Die Geschichte von Mutter und Vater - Edvard Hoem

  • "Die Geschichte von Mutter und Vater" von Edvard Hoem
    Insel Verlag Frankfurt am Main und Leipzig 2007.
    Titel der 2005 erschienenen Originalausgabe: "Mors og fars historie".
    Aus dem Norwegischen von Ebba D. Drolshagen.

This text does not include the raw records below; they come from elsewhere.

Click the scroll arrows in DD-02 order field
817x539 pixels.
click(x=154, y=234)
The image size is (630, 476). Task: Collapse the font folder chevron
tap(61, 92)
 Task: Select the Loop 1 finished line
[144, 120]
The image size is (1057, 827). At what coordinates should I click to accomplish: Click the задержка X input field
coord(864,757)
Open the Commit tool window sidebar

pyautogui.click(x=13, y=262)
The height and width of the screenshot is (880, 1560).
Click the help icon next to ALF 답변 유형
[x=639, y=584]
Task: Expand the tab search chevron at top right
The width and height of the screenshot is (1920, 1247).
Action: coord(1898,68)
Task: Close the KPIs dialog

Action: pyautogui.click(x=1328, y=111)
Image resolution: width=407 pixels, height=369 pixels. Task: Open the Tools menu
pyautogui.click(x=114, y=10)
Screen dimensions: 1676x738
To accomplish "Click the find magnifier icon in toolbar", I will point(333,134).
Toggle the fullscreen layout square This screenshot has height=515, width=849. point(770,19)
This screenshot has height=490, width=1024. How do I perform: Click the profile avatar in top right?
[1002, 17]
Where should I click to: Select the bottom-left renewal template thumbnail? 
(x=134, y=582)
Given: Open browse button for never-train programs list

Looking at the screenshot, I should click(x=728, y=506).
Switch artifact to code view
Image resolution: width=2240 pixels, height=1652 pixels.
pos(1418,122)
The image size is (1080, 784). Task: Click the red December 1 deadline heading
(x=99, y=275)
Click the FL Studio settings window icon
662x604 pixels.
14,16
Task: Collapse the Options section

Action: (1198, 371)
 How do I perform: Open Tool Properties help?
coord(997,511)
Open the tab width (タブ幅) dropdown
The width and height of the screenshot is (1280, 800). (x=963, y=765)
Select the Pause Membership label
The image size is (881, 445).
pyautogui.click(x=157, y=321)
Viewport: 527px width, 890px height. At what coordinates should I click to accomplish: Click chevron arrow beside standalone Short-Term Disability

    Kurzbeschreibung (von Amazon)
    "Der Abend, der Mutters Leben auf den Kopf stellte, kam wohl im Frühjahr 1944 ... Sie war mit einer Freundin im Kino von Lillehammer gewesen und hatte einen Film mit dem Titel Für dich hole ich sogar einen Stern vom Himmel gesehen. Als die Mädchen an dem Frühjahrsabend auf den Bürgersteig hinaustraten, wurden sie von zwei deutschen Soldaten angesprochen, die fragten, ob sie sie zu einer Tasse Schokolade oder einem Glas Wein einladen dürften."
    Edvard Hoem erzählt vom Leben seiner Eltern, bevor sie seine Eltern wurden. Das Buch handelt von ihren Träumen, ihren Hoffnungen und Enttäuschungen, es handelt von der engen Welt des ländlichen Norwegens in den dreißiger und vierziger Jahren des letzten Jahrhunderts, in denen Armut, Tradition und strenges Christentum den Jungen wie den Alten Fesseln anlegten. Der Bauernsohn Knut wird Laienprediger und zieht viele Jahre über Land. 1945 trifft er auf die verzweifelte Kristine, die schwanger von einem deutschen Soldaten sitzengelassen worden ist. Für ihn ist sofort klar: "Aber ich kann sie doch nehmen." Nach einer krisenhaften Anfangszeit, denn Kristine liebt ihren "Retter" nicht, führen die beiden lange Jahre eine glückliche Ehe. Ihr erstes gemeinsames Kind ist Edvard.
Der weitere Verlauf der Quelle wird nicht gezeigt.